Results: In the COPSAC2010 cohort, individuals with higher pre-pregnancy BMI (per 1 SD increase) had increased odds of gestational diabetes (OR 1.90, P<0.001), caesarean section (OR 1.23, P=0.023), and birth induction (OR 1.42, P<0.001). A BMI-metabolite score predicted preeclampsia (OR 1.54, P=0.030) and other pregnancy complications more effectively. Validation in VDAART confirmed the metabolite scores predictive value for gestational diabetes (OR 2.10, P<0.001) and preeclampsia (OR 2.12, P=0.002). Mediation analysis identified 16 metabolites mediating BMIs link to gestational diabetes.
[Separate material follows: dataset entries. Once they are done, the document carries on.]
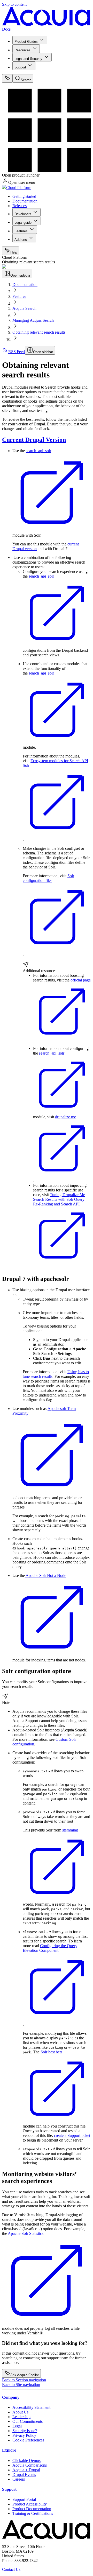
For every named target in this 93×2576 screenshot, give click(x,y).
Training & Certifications (32, 2513)
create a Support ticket (72, 2135)
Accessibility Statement (31, 2407)
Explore (9, 2450)
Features (21, 231)
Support (20, 67)
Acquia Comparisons (29, 2465)
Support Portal (24, 2499)
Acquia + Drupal (26, 2470)
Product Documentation (31, 2509)
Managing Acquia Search (33, 320)
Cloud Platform (18, 187)
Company (10, 2397)
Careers (18, 2479)
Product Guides (26, 42)
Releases (19, 205)
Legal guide (23, 222)
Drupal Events (24, 2474)
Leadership (21, 2416)
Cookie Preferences (28, 2440)
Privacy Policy (24, 2435)
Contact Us (11, 2569)
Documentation (24, 201)
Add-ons (20, 240)
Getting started (24, 196)
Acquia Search (24, 308)
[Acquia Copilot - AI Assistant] (7, 78)
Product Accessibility (29, 2504)
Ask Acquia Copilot (24, 2375)
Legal (17, 2426)
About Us (20, 2412)
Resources (22, 50)
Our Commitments (27, 2421)
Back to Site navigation (21, 2384)
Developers (22, 214)
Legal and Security (28, 59)
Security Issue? (24, 2430)
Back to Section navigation (24, 2380)
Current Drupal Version (34, 439)
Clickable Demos (26, 2460)
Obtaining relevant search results (38, 332)
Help (13, 252)
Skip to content (14, 4)
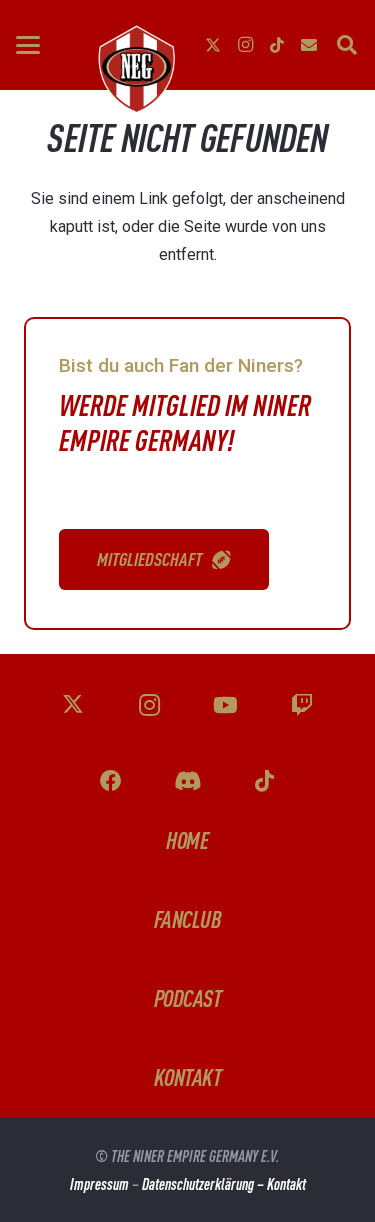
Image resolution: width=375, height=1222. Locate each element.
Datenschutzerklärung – (204, 1184)
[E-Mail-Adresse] (309, 45)
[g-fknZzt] (135, 69)
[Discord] (187, 781)
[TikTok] (277, 45)
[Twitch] (302, 705)
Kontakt (286, 1184)
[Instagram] (245, 45)
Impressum (99, 1184)
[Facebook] (111, 781)
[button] (28, 45)
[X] (213, 45)
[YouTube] (225, 705)
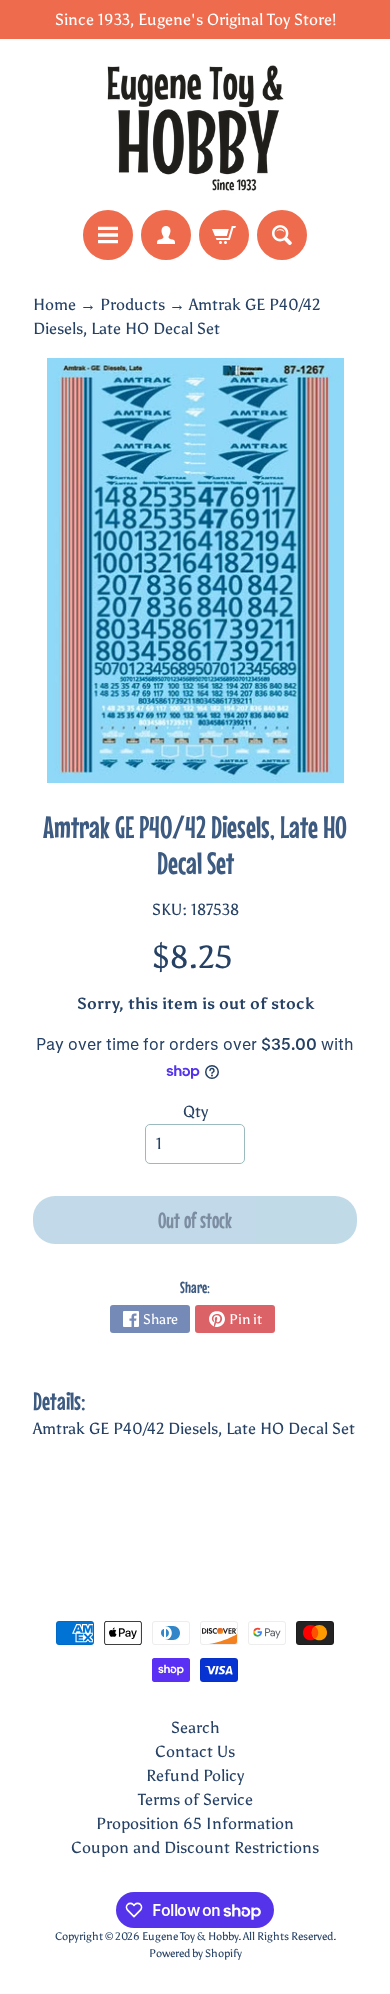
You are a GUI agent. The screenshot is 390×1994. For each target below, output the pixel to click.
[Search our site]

These mediators showed stronger predictive value for gestational diabetes in VDAART during early (OR 1.81, P<0.001) and late gestation (OR 2.26, P<0.001) than the full-metabolite score. Pathway enrichment analysis revealed that sphingomyelins and metabolites associated with Vitamin A metabolism were significantly enriched with higher pre-pregnancy BMI (FDR <0.05)
Conclusion: Metabolomic profiling enhances understanding of how higher BMI during pregnancy may impact complications, offering opportunities for personalised risk assessment. These findings underscore the value of integrating metabolomics into prenatal care to optimise maternal and child health outcomes.